The height of bases you need is predicated on the size of your scope's objective lens, and secondarily to your stock design and your shooting form. As a general rule, you want your scope mounted as close to the barrel as it can be w/o the bottom of the objective making contact with the top of the barrel. I have rifles that use rings from Low all the way to Extra High, depending on the overall set up. As a general rule, a 40MM objective will work fine with Medium height rings the majority of the time.

The purpose of Extended Rings is to allow some additional forward/backward adjustment of the scope to give you perfect eye relief (distance between your eye & the rear lens). If you look at Chris' (Laite319) picture, you can see that his scope is not centered in the rings, but mounted as far forward as possible. If he needed more eye relief, he would have to use Extended Rings with that set up. I have them on a couple long actions on which I have relatively short tubed scopes mounted.

I really think for simplicity sake as well as starting out cost, you want to look at Weaver bases and Weaver rings. The are affordable, work very well, and about every gun shop carries them. The less expensive Leupold alum Weaver style rings (I think they are called Rifleman or some such thing) work fine and won't cost you an arm & a leg, either. I have them on a couple rifles and have no complaints, other than they are sort of ugly.

If you want to spend more, look at the high end Leupolds, Millet or Warne (heavy duty steel)...


----------



## Savage260 (Oct 21, 2007)

> If you look at Chris' (Laite319) picture, you can see that his scope is not centered in the rings, but mounted as far forward as possible.

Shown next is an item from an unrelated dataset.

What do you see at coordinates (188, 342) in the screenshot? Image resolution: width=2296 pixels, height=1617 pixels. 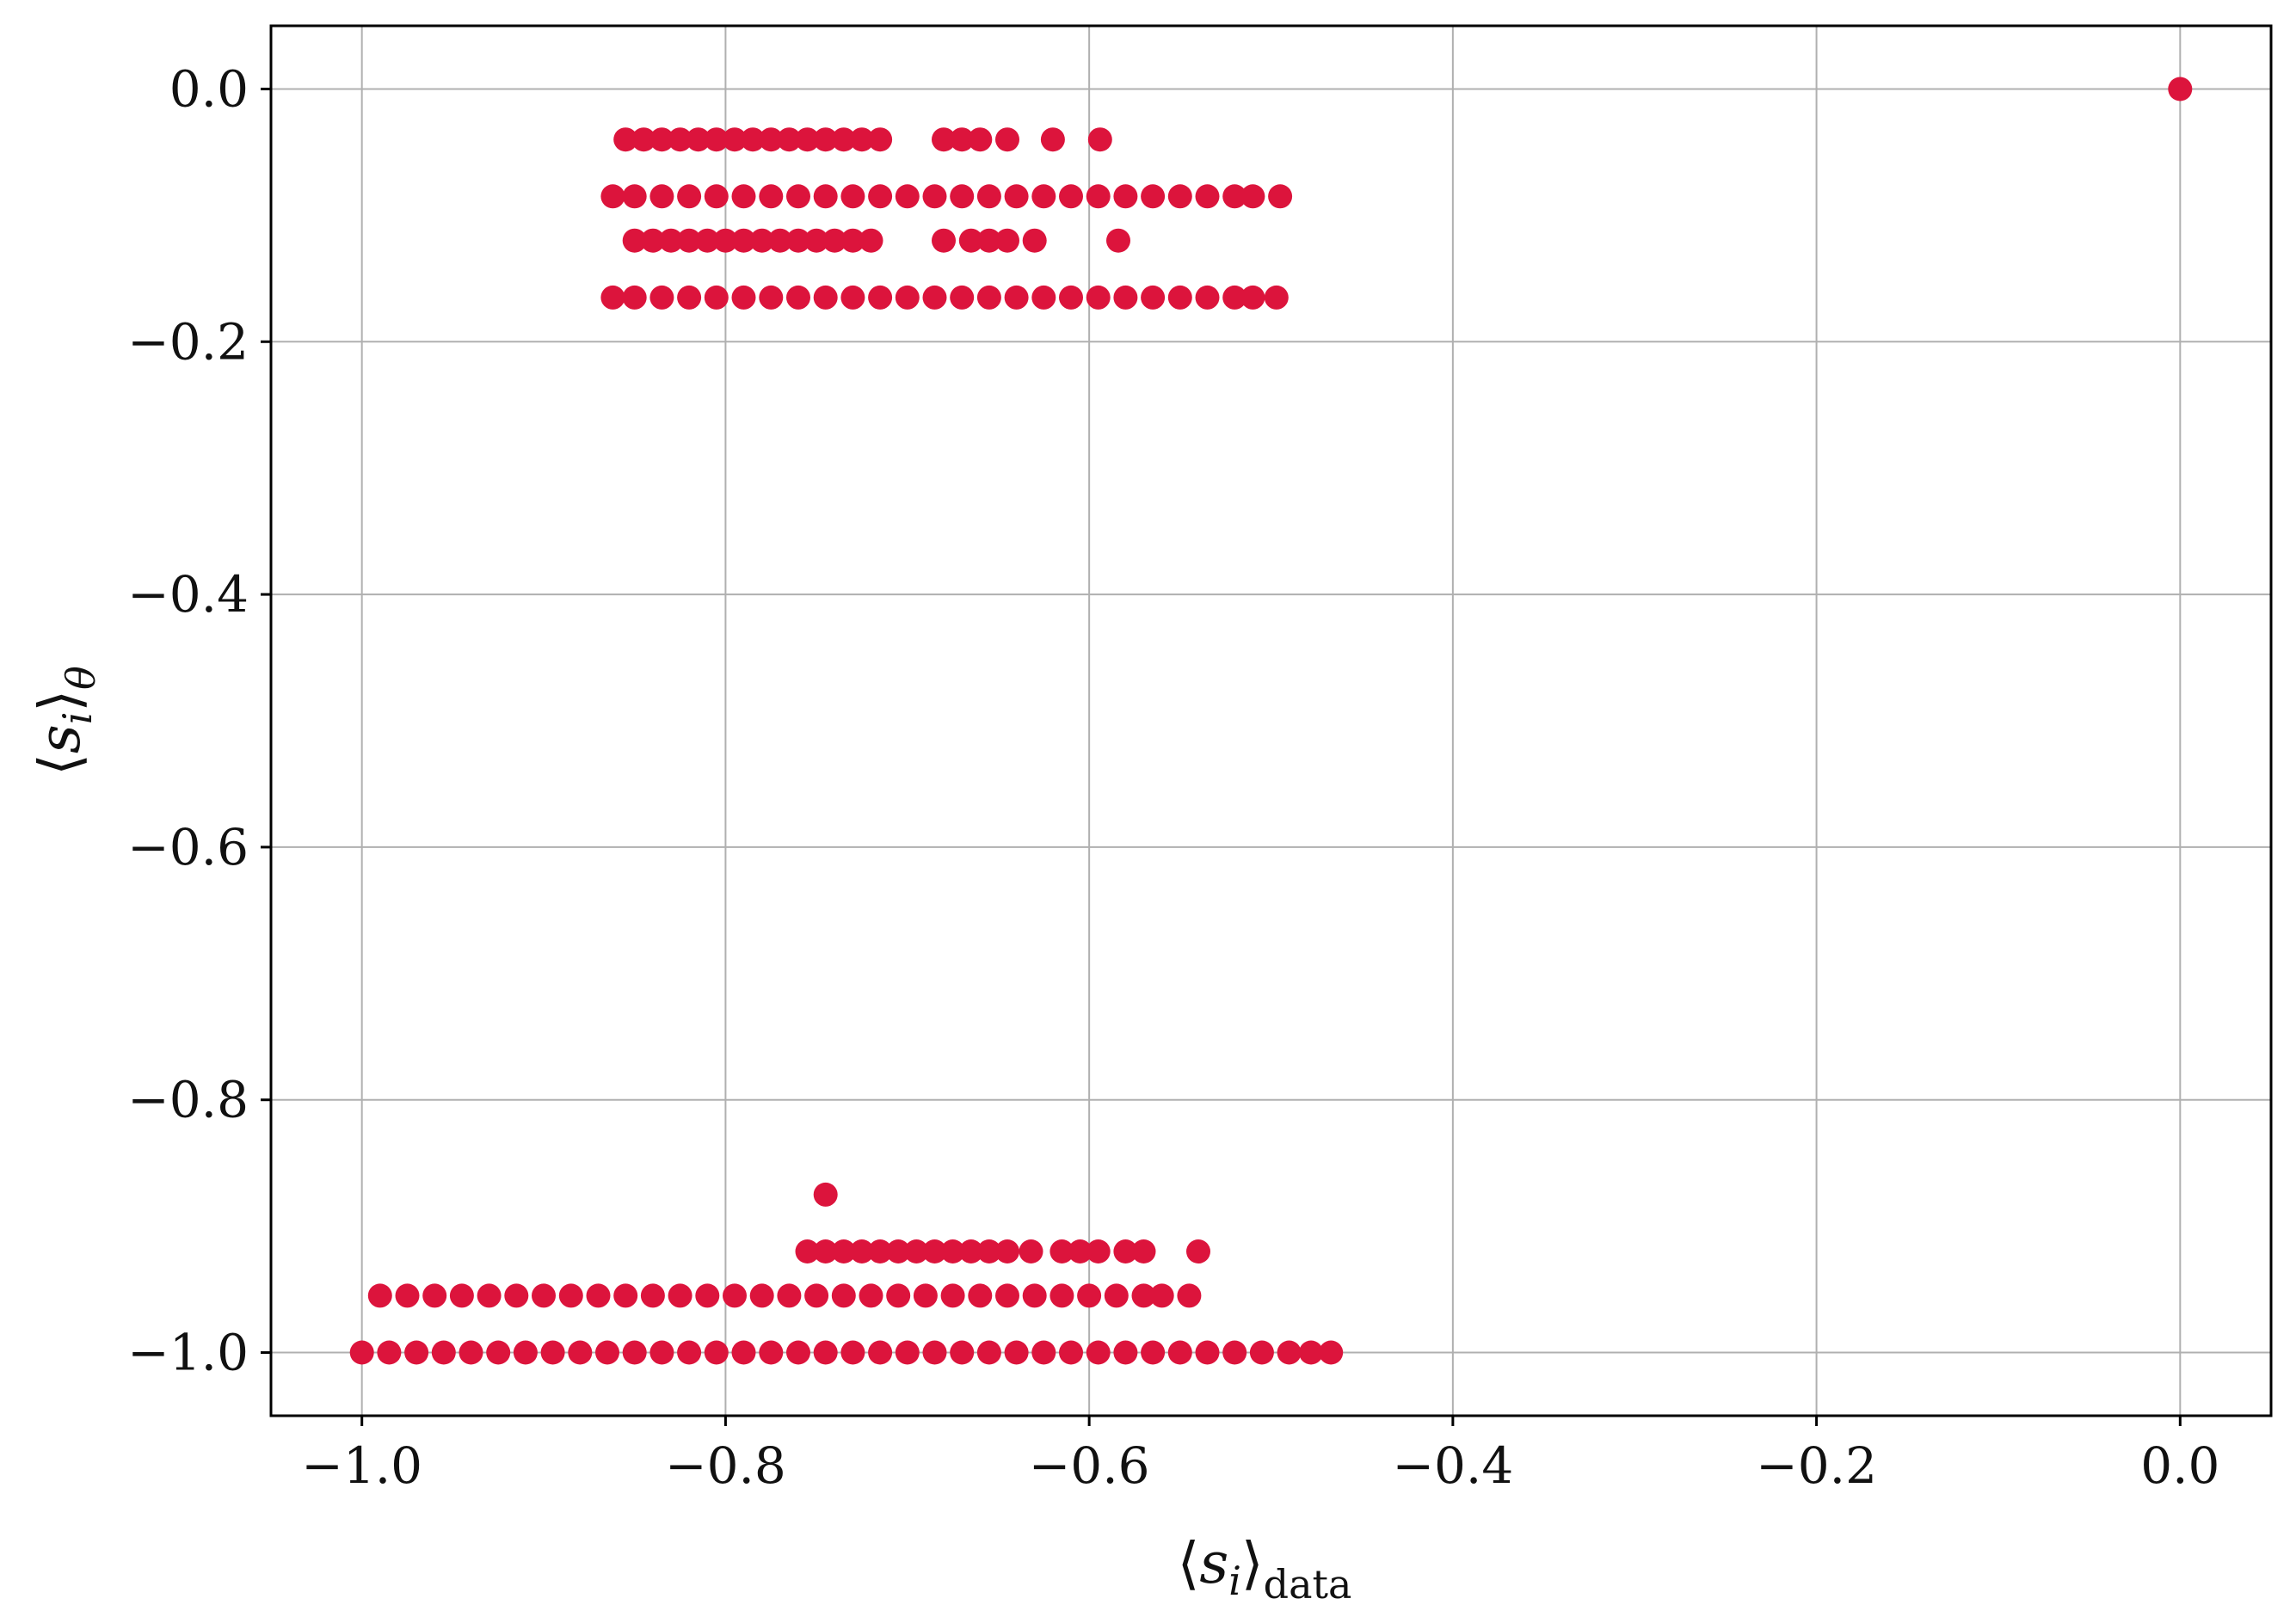 I see `y-tick-label: −0.2` at bounding box center [188, 342].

I should have mentioned that. I have not actually shot this barrel yet, so the scope isn't sitting where it will be when I am shooting. I just wanted to try to show clearance. All the rings I had before the dednutz were medium height. I will not use medium again if at all possible. I will post a pic to show the difference between the medium and low on a 40mm objective.


----------



## Savage260 (Oct 21, 2007)

These are all 40mm objectives. The top is dednutz medium height, the bottom is Leupold standard medium height, and the middle is the dednutz low. You can easily see the difference. The lows still offer plenty of clearance, but I don't have lift my head at all to see through the scope as I do with the mediums.


----------



## ac700wildcat (Oct 30, 2006)

Is that marker all over your scope laite?


----------



## Savage260 (Oct 21, 2007)

Nope, I had a little fun with this one on the Leupold Custom Shop website. It is 6.5-20X40LR in gunmetal with red splatter. I had them laser engrave the yote and my name too as you can see. One of those things you have to try once. Damn spendy though.


----------



## KurtR (May 3, 2008)

Talley light weight rings. They are one piece and simple 40 dollars for a set from swfa. The seekins are top notch but a little more.


----------